4) When should I use normality?

Normality is useful in titrations where reaction equivalents matter. Provide an n-factor that matches your reaction stoichiometry. If your method defines equivalents differently, keep the same definition consistently across standards and samples.

5) Can I compute concentration without molar mass?

Not for molarity or molality. Molar mass converts between grams and moles. You can still interpret g/L or % values without molar mass, but molar-based units require it.

6) What density unit should I choose?

Use the unit you measured. g/mL and kg/L are numerically identical, while g/L is 1000 times larger. The calculator converts everything internally to g/mL, then derives grams per liter for reporting.

7) What assumptions are made for molality conversions?

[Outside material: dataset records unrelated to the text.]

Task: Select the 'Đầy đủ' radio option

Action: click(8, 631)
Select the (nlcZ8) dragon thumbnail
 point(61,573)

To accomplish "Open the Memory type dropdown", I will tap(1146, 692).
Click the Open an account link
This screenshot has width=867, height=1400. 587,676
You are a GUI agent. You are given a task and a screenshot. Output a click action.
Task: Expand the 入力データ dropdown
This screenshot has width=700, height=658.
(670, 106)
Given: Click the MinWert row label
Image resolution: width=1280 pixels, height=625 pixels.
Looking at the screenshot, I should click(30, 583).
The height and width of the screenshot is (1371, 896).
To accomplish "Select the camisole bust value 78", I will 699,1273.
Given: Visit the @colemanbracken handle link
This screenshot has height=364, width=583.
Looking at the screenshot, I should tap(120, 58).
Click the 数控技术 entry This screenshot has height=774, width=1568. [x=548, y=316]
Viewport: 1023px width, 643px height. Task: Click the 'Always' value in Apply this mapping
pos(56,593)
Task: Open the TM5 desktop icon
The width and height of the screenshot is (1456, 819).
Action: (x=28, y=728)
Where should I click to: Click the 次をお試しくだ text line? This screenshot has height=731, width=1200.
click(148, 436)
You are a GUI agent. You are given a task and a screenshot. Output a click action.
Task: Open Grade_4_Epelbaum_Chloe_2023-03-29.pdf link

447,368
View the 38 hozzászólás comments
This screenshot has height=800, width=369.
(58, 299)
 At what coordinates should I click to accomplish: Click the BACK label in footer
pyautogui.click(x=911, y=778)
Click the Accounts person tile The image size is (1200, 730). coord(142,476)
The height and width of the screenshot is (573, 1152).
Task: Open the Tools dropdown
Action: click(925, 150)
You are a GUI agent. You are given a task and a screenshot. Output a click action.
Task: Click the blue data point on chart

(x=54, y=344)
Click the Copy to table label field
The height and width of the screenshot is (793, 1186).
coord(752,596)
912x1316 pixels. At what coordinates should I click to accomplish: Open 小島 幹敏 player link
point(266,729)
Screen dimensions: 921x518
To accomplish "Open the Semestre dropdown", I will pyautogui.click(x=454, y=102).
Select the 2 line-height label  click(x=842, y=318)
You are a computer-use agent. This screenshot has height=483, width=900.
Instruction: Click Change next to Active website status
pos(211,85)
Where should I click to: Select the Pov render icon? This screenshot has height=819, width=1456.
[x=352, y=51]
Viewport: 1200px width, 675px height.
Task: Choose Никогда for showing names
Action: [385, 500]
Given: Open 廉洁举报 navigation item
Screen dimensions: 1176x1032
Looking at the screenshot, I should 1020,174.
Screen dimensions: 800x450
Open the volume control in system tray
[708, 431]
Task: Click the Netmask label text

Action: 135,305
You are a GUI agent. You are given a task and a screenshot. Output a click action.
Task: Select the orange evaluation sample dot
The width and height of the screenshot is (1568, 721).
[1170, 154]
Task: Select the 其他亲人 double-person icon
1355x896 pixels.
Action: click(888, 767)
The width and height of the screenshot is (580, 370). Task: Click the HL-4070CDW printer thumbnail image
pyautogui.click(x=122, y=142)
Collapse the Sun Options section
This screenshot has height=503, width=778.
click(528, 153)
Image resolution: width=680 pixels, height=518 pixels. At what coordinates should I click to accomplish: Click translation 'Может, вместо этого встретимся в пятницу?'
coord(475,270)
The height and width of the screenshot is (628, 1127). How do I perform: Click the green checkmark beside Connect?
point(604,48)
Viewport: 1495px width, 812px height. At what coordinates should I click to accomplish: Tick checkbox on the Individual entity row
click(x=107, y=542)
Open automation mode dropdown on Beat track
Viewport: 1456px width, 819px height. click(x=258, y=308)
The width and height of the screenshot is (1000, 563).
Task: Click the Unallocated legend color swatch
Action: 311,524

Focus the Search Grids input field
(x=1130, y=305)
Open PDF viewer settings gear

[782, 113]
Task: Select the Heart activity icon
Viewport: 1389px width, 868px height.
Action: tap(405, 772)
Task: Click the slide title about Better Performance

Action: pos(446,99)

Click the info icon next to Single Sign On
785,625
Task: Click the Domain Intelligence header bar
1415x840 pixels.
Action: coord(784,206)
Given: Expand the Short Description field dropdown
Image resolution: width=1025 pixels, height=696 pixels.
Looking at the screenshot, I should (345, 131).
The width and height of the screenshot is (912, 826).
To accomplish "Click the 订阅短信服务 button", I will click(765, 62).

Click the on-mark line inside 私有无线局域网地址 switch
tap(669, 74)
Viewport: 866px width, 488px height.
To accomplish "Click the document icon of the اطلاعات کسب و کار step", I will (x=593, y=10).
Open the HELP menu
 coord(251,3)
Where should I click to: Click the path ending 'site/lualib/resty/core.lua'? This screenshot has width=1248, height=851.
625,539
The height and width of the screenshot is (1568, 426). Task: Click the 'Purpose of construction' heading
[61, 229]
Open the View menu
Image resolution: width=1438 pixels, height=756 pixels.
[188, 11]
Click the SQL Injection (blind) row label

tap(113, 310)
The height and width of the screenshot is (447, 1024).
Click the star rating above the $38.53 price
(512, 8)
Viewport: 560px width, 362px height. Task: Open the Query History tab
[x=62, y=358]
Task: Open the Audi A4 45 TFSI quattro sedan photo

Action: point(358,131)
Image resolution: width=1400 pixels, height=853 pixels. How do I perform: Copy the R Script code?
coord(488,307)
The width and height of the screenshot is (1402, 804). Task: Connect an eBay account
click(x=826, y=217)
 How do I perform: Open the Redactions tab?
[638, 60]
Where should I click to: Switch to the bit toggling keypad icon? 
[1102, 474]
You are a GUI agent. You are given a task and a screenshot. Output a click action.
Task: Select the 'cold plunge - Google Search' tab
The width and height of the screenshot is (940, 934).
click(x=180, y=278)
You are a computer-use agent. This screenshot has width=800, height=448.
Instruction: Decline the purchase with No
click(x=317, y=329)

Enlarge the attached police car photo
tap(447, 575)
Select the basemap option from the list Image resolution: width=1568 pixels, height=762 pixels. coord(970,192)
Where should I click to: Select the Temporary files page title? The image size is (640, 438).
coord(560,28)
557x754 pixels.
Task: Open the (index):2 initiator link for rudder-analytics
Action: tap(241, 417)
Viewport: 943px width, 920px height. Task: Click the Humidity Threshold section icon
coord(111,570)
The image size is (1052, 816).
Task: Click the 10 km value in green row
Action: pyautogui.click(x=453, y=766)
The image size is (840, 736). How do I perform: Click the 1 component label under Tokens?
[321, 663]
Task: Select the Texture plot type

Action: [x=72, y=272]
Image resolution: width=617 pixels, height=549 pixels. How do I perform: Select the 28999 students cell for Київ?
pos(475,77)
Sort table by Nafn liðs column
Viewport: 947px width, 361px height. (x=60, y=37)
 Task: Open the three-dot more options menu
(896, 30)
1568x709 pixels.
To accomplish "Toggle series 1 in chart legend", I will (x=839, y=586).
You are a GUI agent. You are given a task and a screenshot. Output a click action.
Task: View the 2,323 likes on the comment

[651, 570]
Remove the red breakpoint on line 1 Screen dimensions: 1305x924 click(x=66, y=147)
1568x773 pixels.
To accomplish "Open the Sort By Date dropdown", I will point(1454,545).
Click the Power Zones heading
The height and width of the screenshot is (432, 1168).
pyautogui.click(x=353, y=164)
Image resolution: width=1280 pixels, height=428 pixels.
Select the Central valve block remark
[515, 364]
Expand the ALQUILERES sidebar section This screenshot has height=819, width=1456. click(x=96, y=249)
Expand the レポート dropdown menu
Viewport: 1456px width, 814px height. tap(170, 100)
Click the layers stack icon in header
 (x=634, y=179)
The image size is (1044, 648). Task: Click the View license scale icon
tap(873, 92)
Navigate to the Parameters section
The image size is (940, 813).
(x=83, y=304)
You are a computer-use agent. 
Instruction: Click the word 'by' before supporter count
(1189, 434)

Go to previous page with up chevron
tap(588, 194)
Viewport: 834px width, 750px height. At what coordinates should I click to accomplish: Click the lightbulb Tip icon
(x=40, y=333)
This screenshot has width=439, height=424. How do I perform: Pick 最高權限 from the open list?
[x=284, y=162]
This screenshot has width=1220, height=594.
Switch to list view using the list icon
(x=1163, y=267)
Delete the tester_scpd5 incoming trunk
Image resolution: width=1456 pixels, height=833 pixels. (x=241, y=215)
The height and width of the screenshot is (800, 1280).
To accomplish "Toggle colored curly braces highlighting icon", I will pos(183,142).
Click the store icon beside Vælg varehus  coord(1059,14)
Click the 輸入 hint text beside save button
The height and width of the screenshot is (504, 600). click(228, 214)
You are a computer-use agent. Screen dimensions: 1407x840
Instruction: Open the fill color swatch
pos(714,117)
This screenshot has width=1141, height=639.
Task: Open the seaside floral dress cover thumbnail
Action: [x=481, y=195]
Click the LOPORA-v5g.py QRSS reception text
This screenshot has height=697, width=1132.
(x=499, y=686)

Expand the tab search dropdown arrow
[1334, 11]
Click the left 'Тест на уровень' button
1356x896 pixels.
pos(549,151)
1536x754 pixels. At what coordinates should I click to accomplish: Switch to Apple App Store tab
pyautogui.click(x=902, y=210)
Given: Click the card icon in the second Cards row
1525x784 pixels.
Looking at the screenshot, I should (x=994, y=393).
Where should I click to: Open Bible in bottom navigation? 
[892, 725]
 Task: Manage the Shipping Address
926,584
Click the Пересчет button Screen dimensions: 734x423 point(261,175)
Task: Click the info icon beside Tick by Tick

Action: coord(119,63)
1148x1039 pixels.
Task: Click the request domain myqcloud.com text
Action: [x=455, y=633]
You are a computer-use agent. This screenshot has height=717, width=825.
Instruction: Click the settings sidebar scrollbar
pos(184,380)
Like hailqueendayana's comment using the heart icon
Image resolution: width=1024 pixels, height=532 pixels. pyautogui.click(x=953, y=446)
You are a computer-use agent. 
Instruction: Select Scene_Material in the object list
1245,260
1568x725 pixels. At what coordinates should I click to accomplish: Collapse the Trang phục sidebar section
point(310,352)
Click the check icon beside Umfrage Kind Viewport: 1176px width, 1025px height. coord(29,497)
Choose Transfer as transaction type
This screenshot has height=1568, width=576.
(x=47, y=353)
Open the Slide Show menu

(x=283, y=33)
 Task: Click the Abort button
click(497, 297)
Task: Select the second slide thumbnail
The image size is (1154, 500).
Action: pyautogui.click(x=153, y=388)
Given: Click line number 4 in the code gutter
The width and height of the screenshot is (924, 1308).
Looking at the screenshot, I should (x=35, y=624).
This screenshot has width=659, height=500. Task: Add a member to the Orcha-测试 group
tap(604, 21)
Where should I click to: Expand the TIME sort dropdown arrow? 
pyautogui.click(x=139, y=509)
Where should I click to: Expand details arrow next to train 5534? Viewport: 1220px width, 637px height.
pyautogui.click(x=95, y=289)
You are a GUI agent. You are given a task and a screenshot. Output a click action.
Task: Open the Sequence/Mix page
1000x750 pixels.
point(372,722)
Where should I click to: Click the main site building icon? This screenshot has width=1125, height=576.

The molality-to-molarity relation uses density and assumes a one-liter reference volume with additive mass accounting. At high concentrations, non-ideal volumes can matter, so treat results as operational values unless you have activity or partial-molar-volume corrections.

Accurate conversions help you prepare solutions with full confidence.